Protocol Models: Scaling Decentralized Training with Communication-Efficient Model Parallelism

TL;DR

This paper introduces a novel compression algorithm for decentralized training of large models, significantly reducing communication costs while maintaining convergence, enabling training on low-end hardware over slow internet connections.

Contribution

It presents a new compression method for model parallelism that compresses activations and gradients with minimal overhead, facilitating scalable decentralized training.

Findings

Achieves up to 99% compression without convergence loss

Enables training billion-parameter models on low-end GPUs

Provides up to 100x communication efficiency improvement

Abstract

Scaling models has led to significant advancements in deep learning, but training these models in decentralized settings remains challenging due to communication bottlenecks.
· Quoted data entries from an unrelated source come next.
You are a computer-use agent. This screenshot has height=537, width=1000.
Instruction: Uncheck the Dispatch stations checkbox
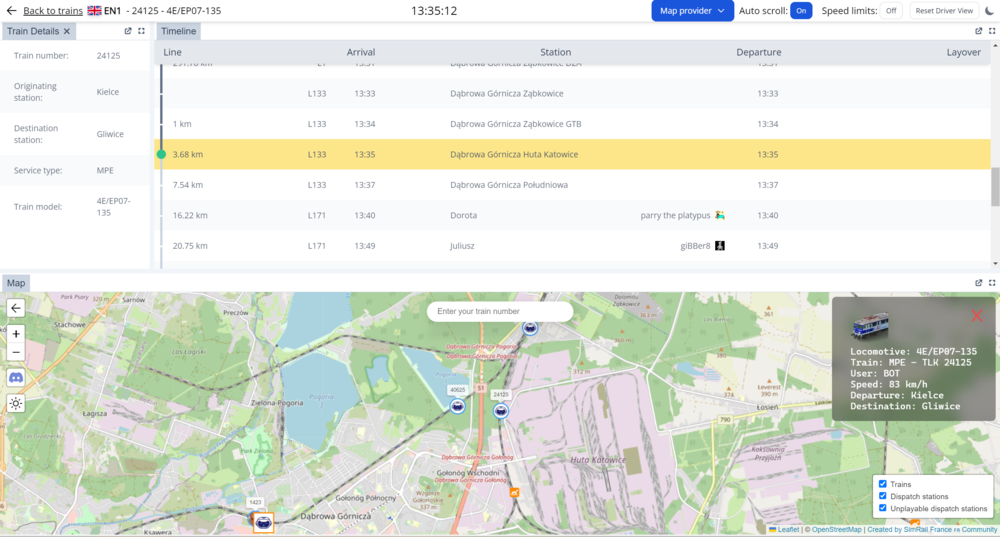pyautogui.click(x=882, y=496)
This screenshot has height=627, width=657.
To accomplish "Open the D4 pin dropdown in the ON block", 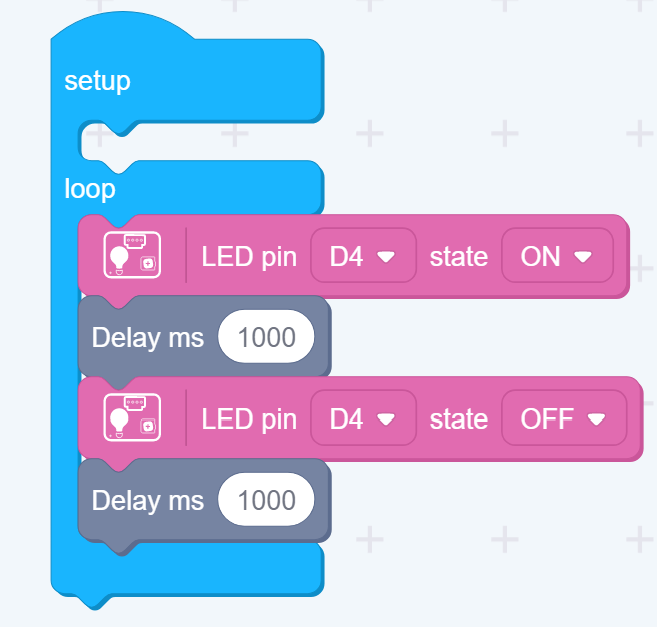I will click(x=363, y=255).
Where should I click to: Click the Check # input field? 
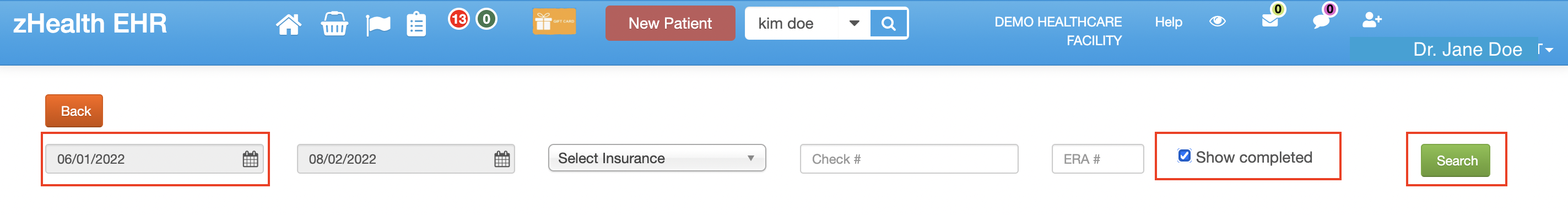pyautogui.click(x=909, y=159)
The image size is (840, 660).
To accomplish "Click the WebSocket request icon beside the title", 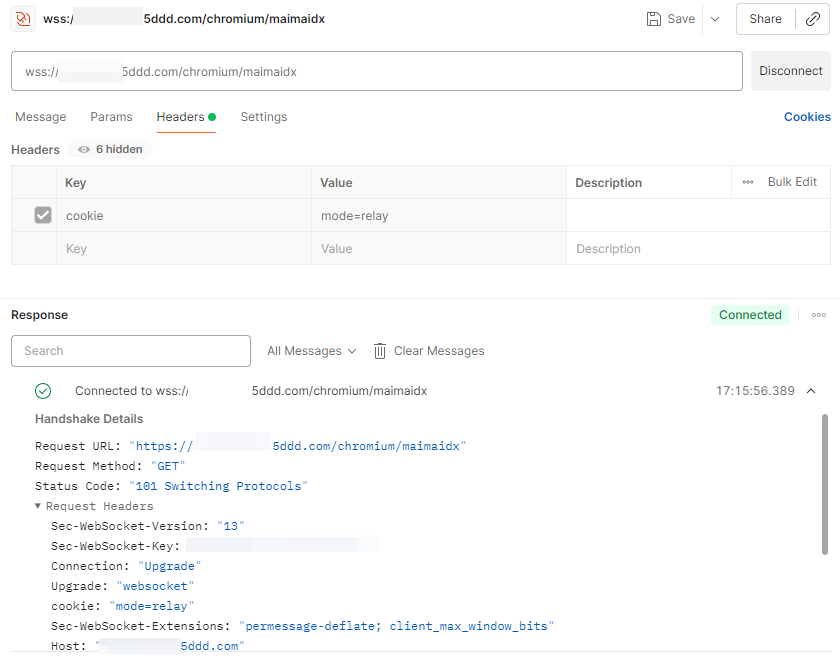I will click(22, 19).
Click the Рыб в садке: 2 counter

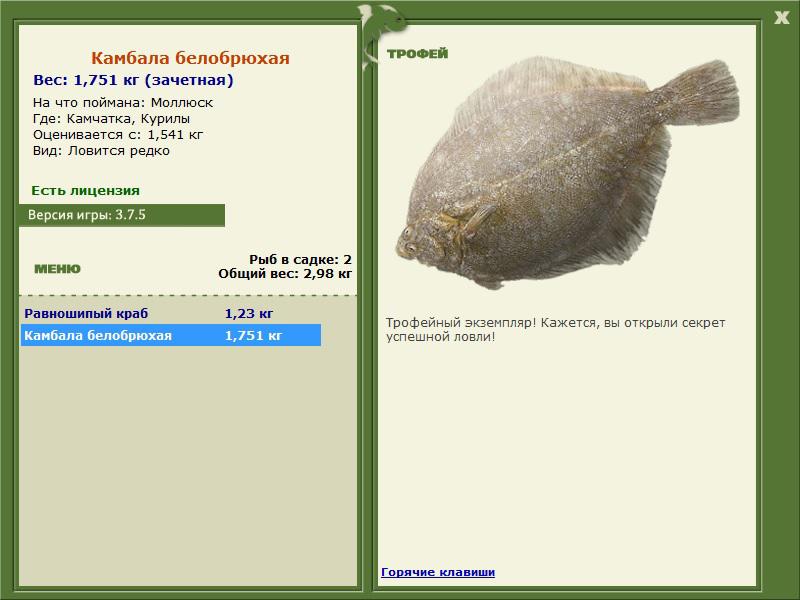[x=299, y=259]
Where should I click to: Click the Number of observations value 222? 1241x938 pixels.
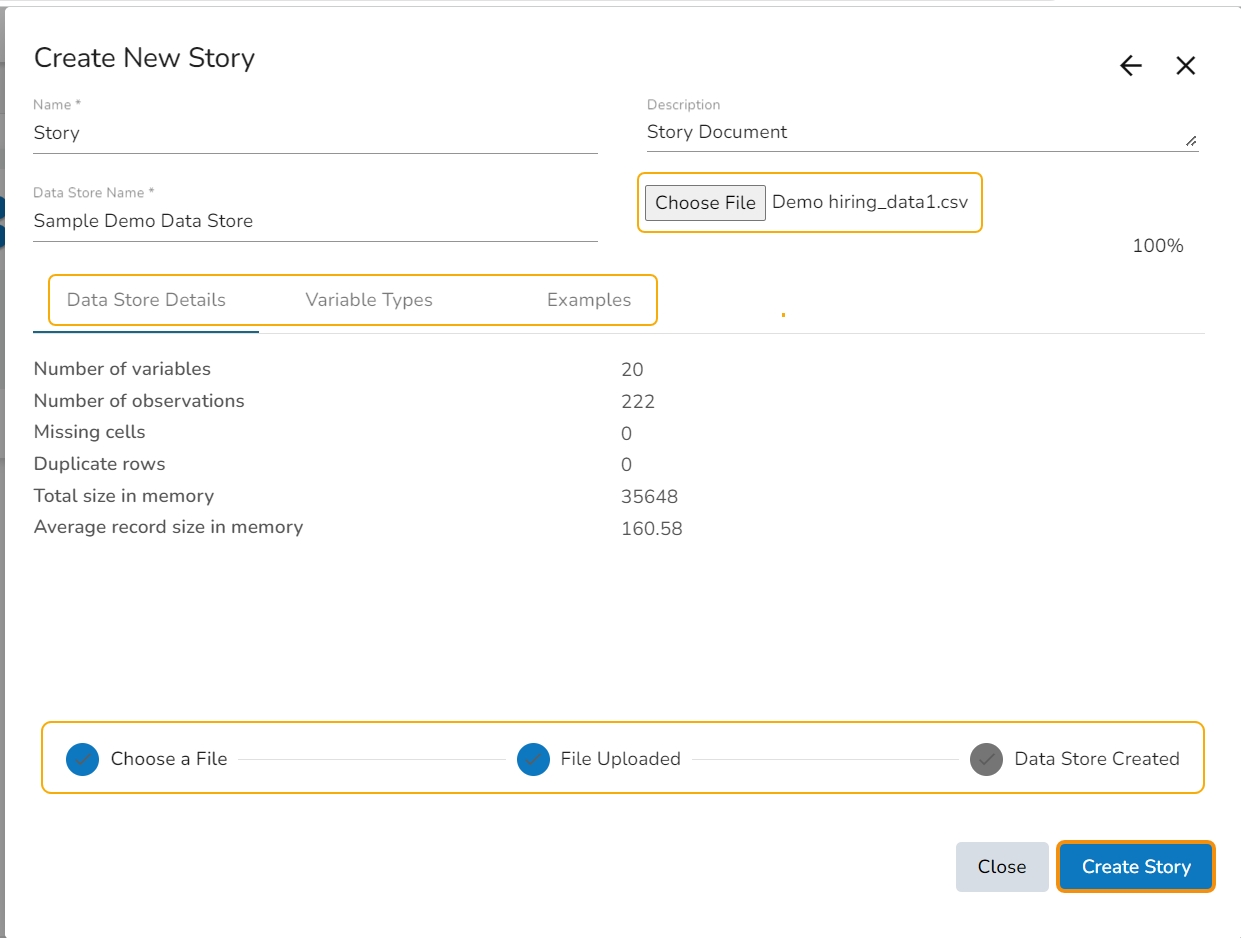(x=637, y=402)
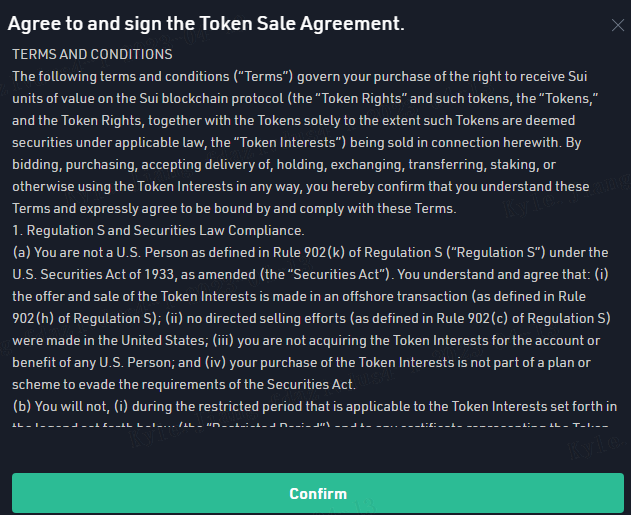Click the line starting 'were made in the United States'
Viewport: 631px width, 515px height.
pos(306,341)
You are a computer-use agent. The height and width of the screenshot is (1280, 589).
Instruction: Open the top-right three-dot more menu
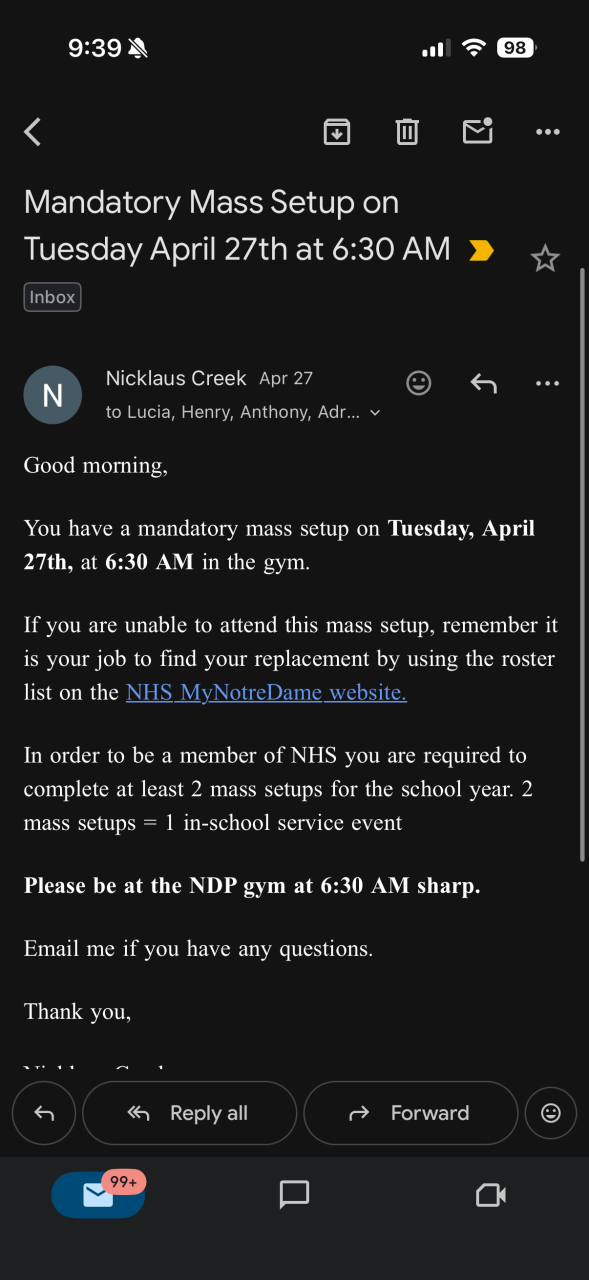(548, 131)
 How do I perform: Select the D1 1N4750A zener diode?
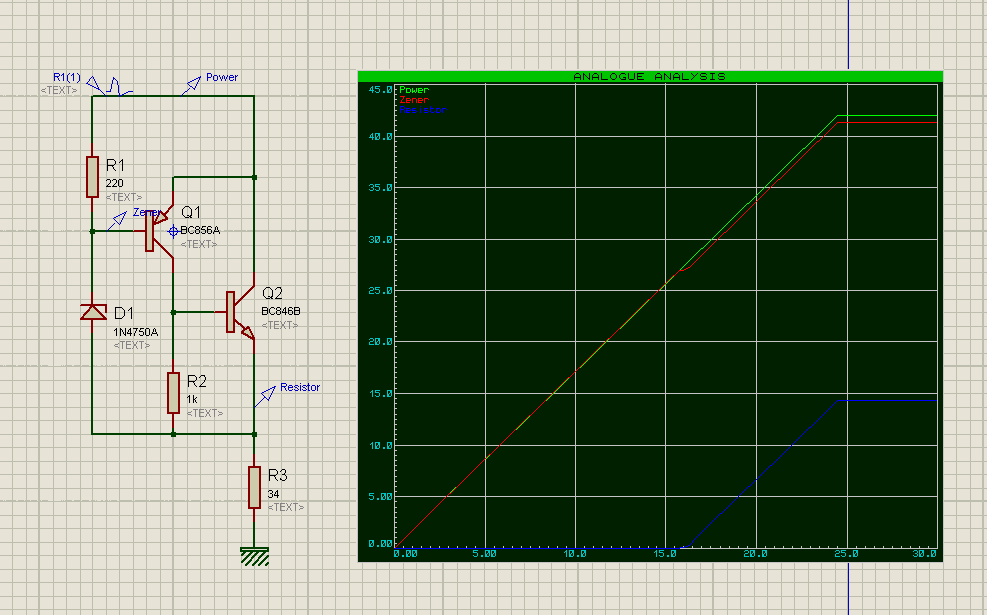(93, 312)
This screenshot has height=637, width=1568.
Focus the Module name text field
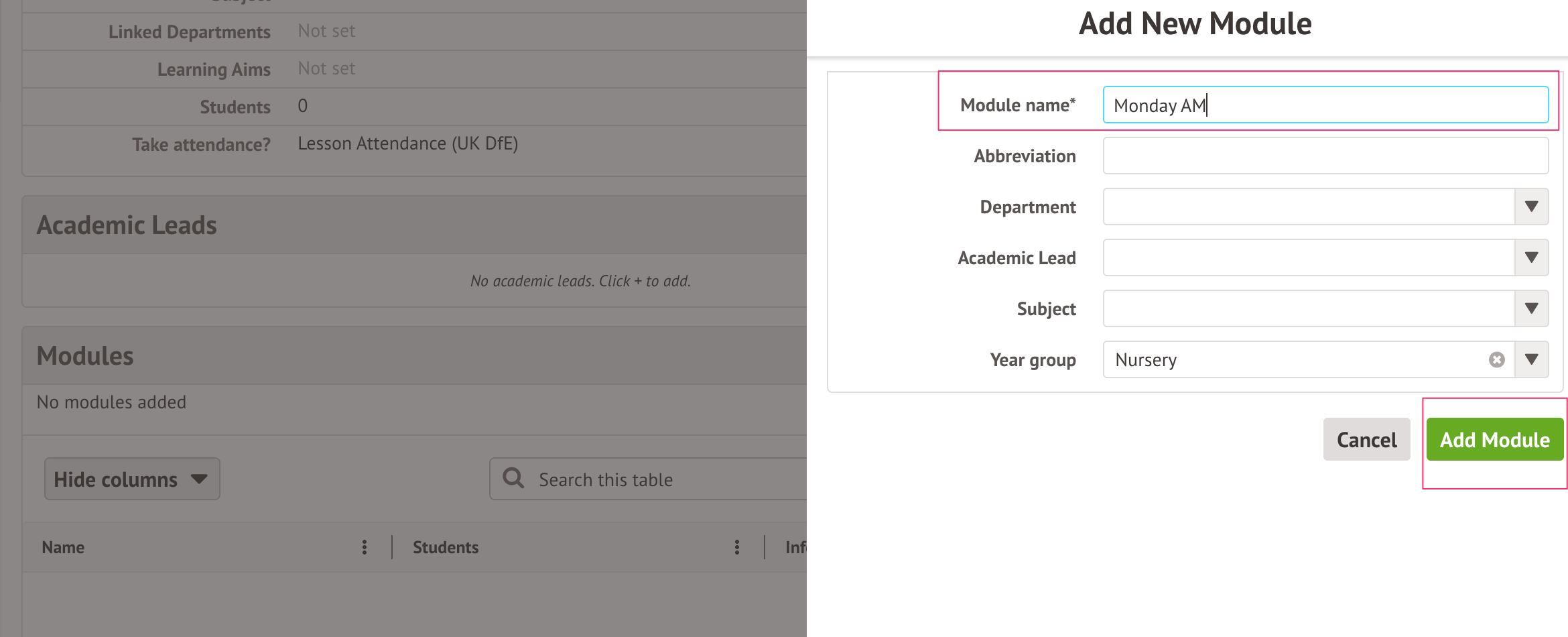pyautogui.click(x=1325, y=105)
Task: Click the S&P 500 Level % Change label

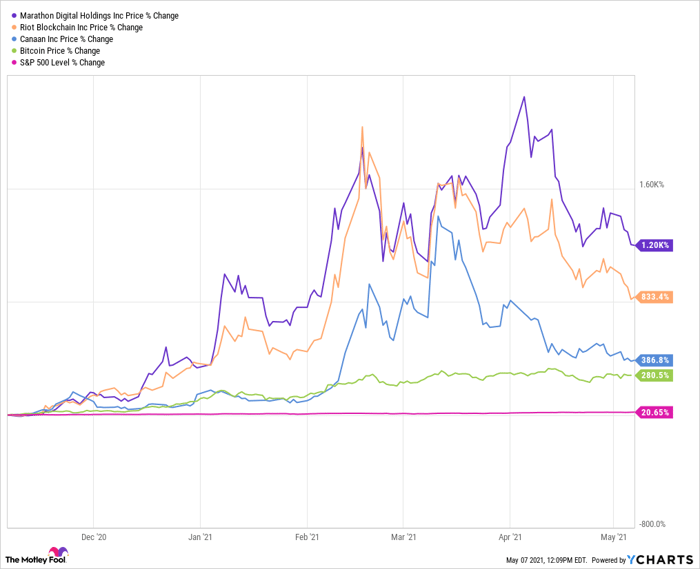Action: (62, 62)
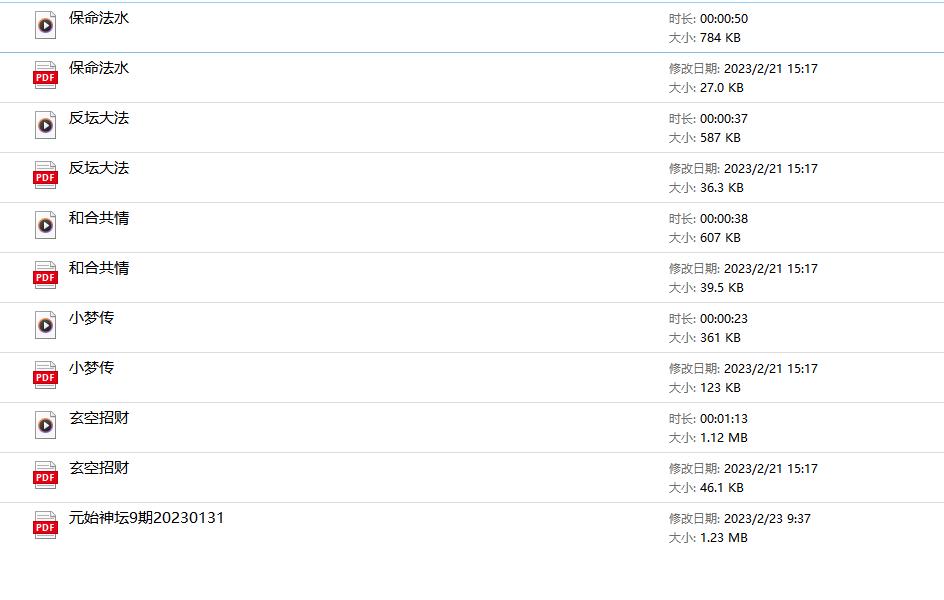Select the 保命法水 file name with 00:00:50 duration
This screenshot has height=600, width=944.
99,18
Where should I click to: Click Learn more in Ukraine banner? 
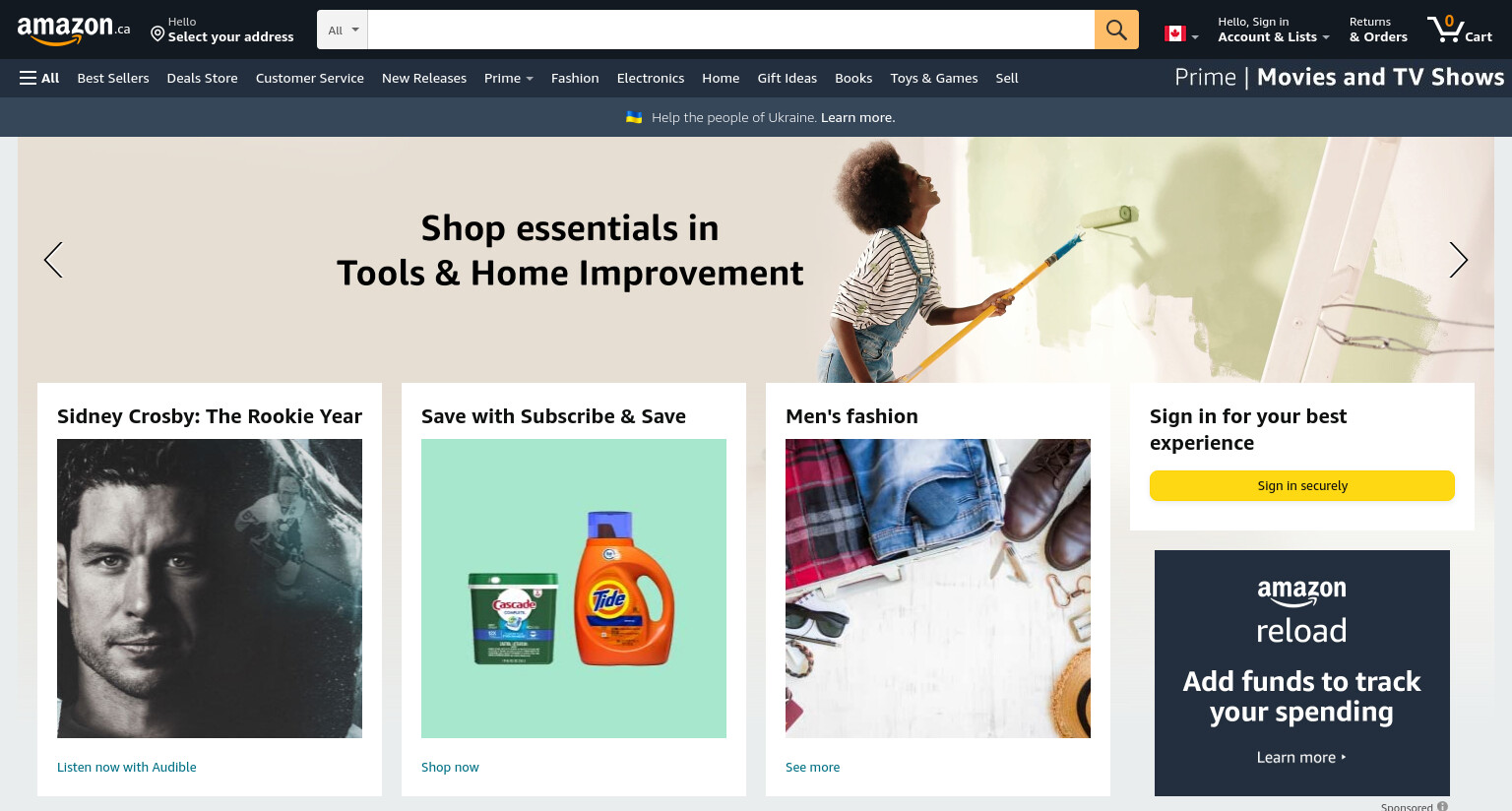coord(858,117)
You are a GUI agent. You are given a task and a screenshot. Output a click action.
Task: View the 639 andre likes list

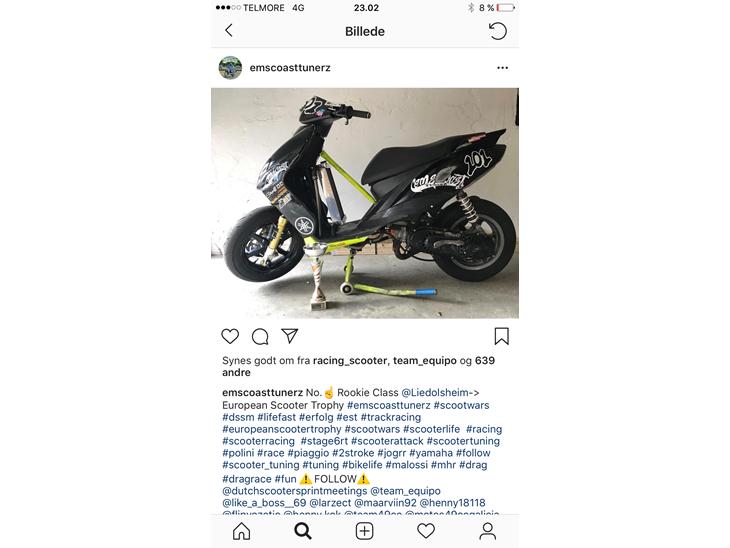pyautogui.click(x=358, y=366)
While existing compression techniques are effective in data-parallel, they do not extend to model parallelism. Unlike data-parallel training, where weight gradients are exchanged, model-parallel requires compressing activations and activation gradients as they propagate through layers, accumulating compression errors. We propose a novel compression algorithm that compresses both forward and backward passes, enabling up to 99% compression with no convergence degradation with negligible memory/compute overhead. By leveraging a recursive structure in transformer networks, we predefine a low-dimensional subspace to confine the activations and gradients, allowing full reconstruction in subsequent layers. Our method achieves up to 100x improvement in communication efficiency and enables training billion-parameter-scale models over low-end GPUs connected via consumer-grade internet speeds as low as 80Mbps, matching the convergence of centralized datacenter systems with 100Gbps connections with model parallel.